FANTASMAGORIE : Obscure Clarté
FANTASMAGORIE : Obscure Clarté

« Après avoir effacé jusqu’au nom de Méliès de son histoire, le cinéma français s’est châtié en se confinant à des horizons étriqués d’où toute véritable imagination était exclue » constatait amèrement Francis Lacassin dans le n°7 de Midi-Minuit Fantastique, un constat que l’on serait encore bien en peine de démentir aujourd’hui. C’est à la lueur vacillante de quelques rares, mais solides, exceptions que s’est forgé, sinon un fantastique français, l’idée qu’un tel genre puisse exister. De la matrice feuilletonnesque de Louis Feuillade d’où émergèrent Irma Vep et Fantomas, jusqu’aux créatures vaporeuses de Jean Rollin, en passant par les greffons, charnels et merveilleux de Georges Franju, l’on peut désormais de nouveau compter le poème d’ombres et de lumières de Patrice Molinard, FANTASMAGORIE (1963), exhumé d’un caveau d’oubli qui en avait fait un véritable fantasme de cinéphiles et proposé en supplément de la pharaonique lecture du volume 2 de l’Intégrale Midi-Minuit Fantastique.

 

Il n’a pas fallu plus de 40 minutes à Patrice Molinard pour saisir l’essence d’un monument de la littérature fantastique comme le DRACULA de Bram Stoker. La source d’inspiration est claire dès les premières minutes, alors qu’un personnage masculin perdu en pleine campagne monte à bord d’un pick-up conduit par un mystérieux chauffeur, tandis que sa compagne, restée seule, est sujette à une langueur inexplicable. Impossible de ne pas songer au séjour de Jonathan Harker chez le Comte alors que notre homme est enfermé chez un vampire (Venantino Venantini) qui, après avoir vu une photo de la fiancée (Edith Scob) tente une séduction à distance, dans une scène d’une inventivité et d’une beauté onirique assez folle. Dans sa transe somnambule, la belle finit dans un cimetière et s’agrippe à une croix qui repousse immédiatement les assauts du vampire dans un montage alterné du meilleur effet.

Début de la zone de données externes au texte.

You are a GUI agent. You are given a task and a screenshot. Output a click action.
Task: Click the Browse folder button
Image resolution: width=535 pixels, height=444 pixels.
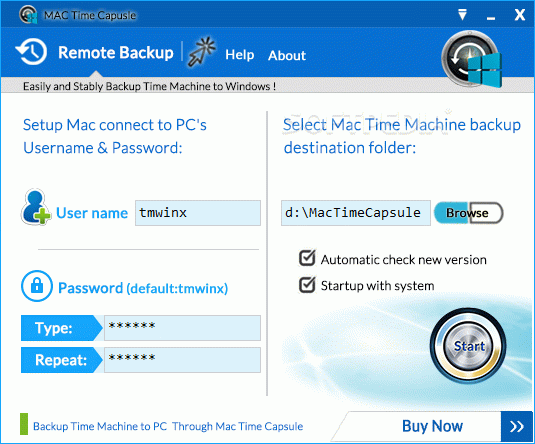(x=468, y=213)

Abîmée dans une nuit éternelle, Molinard filme sa Lucy Westenra contemporaine dans une Transylvanie que les paysages du Val-d’Oise renvoient  à un automne permanent. Il donne l’image la plus percutante de la « bloofer lady » de Stoker alors qu’Edith Scob, vêtue d’un long ciré noir, couve d’un regard concupiscent les élèves d’une école primaire, l’image de la prédatrice qui offre des bonbons aux petits enfants avant de les entraîner dans les bois. Qu’il a l’air fragile son grand méchant loup, perdu sous la lumière d’un croissant de lune traversant un grillage d’arbres nus. Les décors, même à ciel ouvert sont privés d’horizons, prenant les dimensions d’éternités contenues, étendues de désespoir.

 

Le vampire est maître du temps, dans son « château » résonne le tic-tac de mille horloges rappelant à ses ennemis que leurs heures sont comptées alors que les siècles à venir sont siens. Perdues dans la fixité du vide, ses proies se mêlent aux foules anonymes, attendant l’heure où les heures ne seront plus. Malgré une imagerie simple, et une narration reposant avant tout sur une voix off éthérée, la poésie de FANTASMAGORIE est violente, teintée d’une fatalité glaciale, celle qui donnera 30 ans plus tard sa conclusion terrifiante au BODY SNATCHERS de Ferrara : « Where are you gonna go, where are you gonna hide ? There’s no one like you left. »

FANTASMAGORIE donne une idée de ce qu’aurait pu être un cinéma vampirique français qui se serait autorisé à être autre chose qu’un pastiche de son homologue anglo-saxon réduit aux quinze premières minutes de DRACULA PÈRE ET FILS. Loin de toute peinture folklorique et grotesque, ses plans, magnifiquement photographiés dans « cette obscure clarté qui tombe des étoiles », replacent l’errance solitaire des enfants de la nuit sur les sentiers désolés de l’éternité.